All Cells Replicate Their Hereditary Information by Templated Polymerization

The mechanisms that make life possible depend on the structure of the double-strand DNA molecule. We discuss this remarkable molecule in detail in Chapters 4 and 5; here we provide only an overview of its structure and means of reproduction. Each monomer in a single DNA strand—that is, each nucleotide—consists of two parts: a sugar (deoxyribose) with a phosphate group attached to it, and a base, which may be either adenine (A), guanine (G), cytosine (C), or thymine (T) (Figure 1–2). Each sugar is linked to the next via the phosphate group, creating a polymer chain composed of a repetitive sugar–phosphate backbone with a series of bases protruding from it. The DNA polymer is extended by adding monomers at one end. For a single isolated strand, these monomers can, in principle, be added in any order, because each one links to the next in the same way, through the part of the molecule that is the same for all of them. In the living cell, however, DNA is not synthesized as a free strand in isolation, but on a template formed by a preexisting DNA strand. The bases that protrude from this template can bind to bases of the strand being synthesized, according to a strict rule defined by the complementary structures of the bases: A binds to T, and C binds to G. This base-pairing holds fresh monomers in place and thereby controls the selection of which one of the four monomers will next be added to a growing strand. In this way, a double-strand structure is created, consisting of two exactly complementary sequences of A’s, C’s, T’s, and G’s. These two strands twist around each other, forming a DNA double helix (see Figure 1–2E).

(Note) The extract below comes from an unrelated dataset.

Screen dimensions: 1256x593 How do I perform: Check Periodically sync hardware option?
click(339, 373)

Compared with the covalent sugar–phosphate bonds, the hydrogen bonds between the base pairs are weak, which allows the two DNA strands to be pulled apart without breakage of their backbones. Each strand then can serve as a template, in the way just described, for the synthesis of a fresh DNA strand complementary to itself—a fresh copy, that is, of the hereditary information (Figure 1–3). In different types of cells, this process of DNA replication occurs at different rates, with different controls to start it or stop it, and with different auxiliary molecules to help the process along (discussed in Chapters 5 and 17). But the basics are universal: DNA is the information store for heredity, and templated polymerization is the way in which this information is copied throughout the living world.

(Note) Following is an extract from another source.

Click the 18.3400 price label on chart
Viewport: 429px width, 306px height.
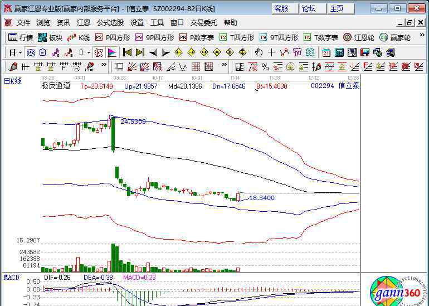(261, 198)
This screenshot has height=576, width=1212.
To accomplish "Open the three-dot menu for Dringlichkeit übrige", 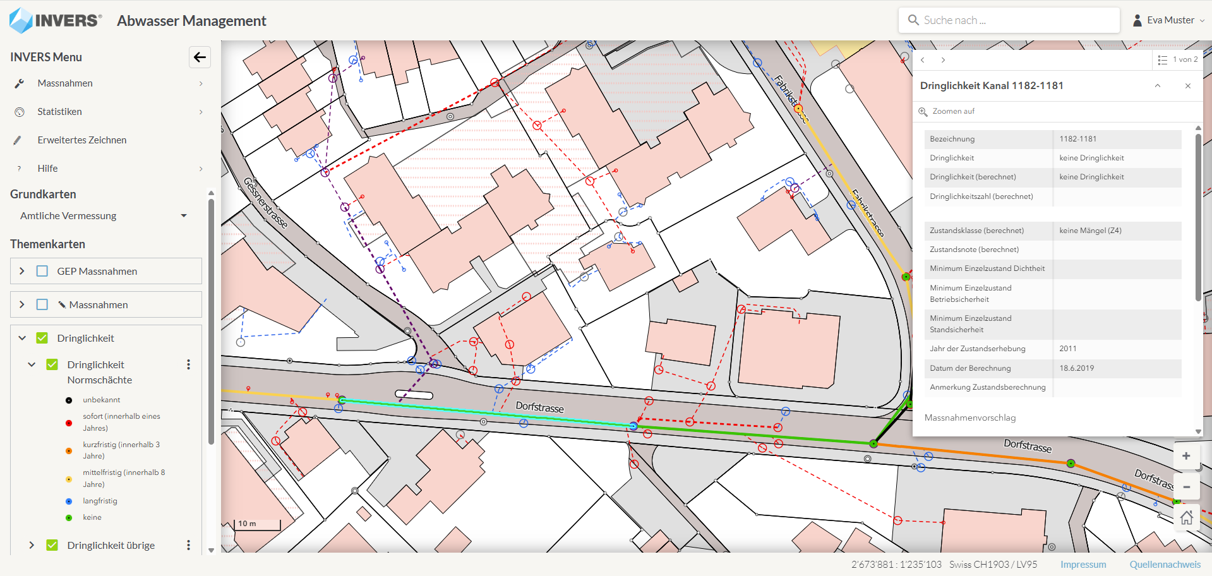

All Cells Transcribe Portions of Their DNA into RNA Molecules

To carry out its information-bearing function, DNA must do more than copy itself. It must also express its information, by letting the information guide the synthesis of other molecules in the cell. This expression occurs by a mechanism that is the same in all living organisms, leading first and foremost to the production of two other crucial classes of biological polymers: RNA molecules and protein molecules. The process begins with a templated polymerization called transcription, in which segments of the DNA sequence are used as templates for the synthesis of shorter molecules of the closely related polymer ribonucleic acid, or RNA. Subsequently, in a process called translation, many of these RNA molecules direct the synthesis of polymers of a radically different chemical class—the proteins (Figure 1–4). The detailed chemical reactions involved are presented in Chapter 6; here they will only be briefly outlined.

The backbone of an RNA molecule is formed by a slightly different sugar from that in DNA—ribose instead of deoxyribose; in addition, one of the four bases is slightly different—uracil (U) replaces thymine (T). Most important, however, the other three bases—A, C, and G—are identical to those in DNA, and all four bases will pair with their complementary counterparts in DNA—the A, U, C, and G of RNA with the T, A, G, and C of DNA, respectively. During transcription, this pairing allows the RNA monomers to be lined up and selected for polymerization on a template strand of DNA, just as DNA monomers are selected during replication. The outcome is a single-strand polymer molecule whose sequence of nucleotides faithfully represents a portion of the cell’s genetic information, even though it is written in a slightly different alphabet—consisting of the four RNA monomers instead of the four DNA monomers.

The same segment of DNA can be used repeatedly to guide the synthesis of many identical RNA molecules. Thus, whereas the cell’s archive of genetic information in the form of DNA is fixed and sacrosanct, RNA transcripts are mass-produced and disposable. Most of these transcripts function as intermediates in the transfer of genetic information by serving as messenger RNA (mRNA) molecules that guide the synthesis of proteins according to the genetic instructions stored in the DNA. But as we discuss in Chapter 6, some RNA transcripts do not serve as information carriers; instead, they function directly in the cell to carry out a variety of other functions.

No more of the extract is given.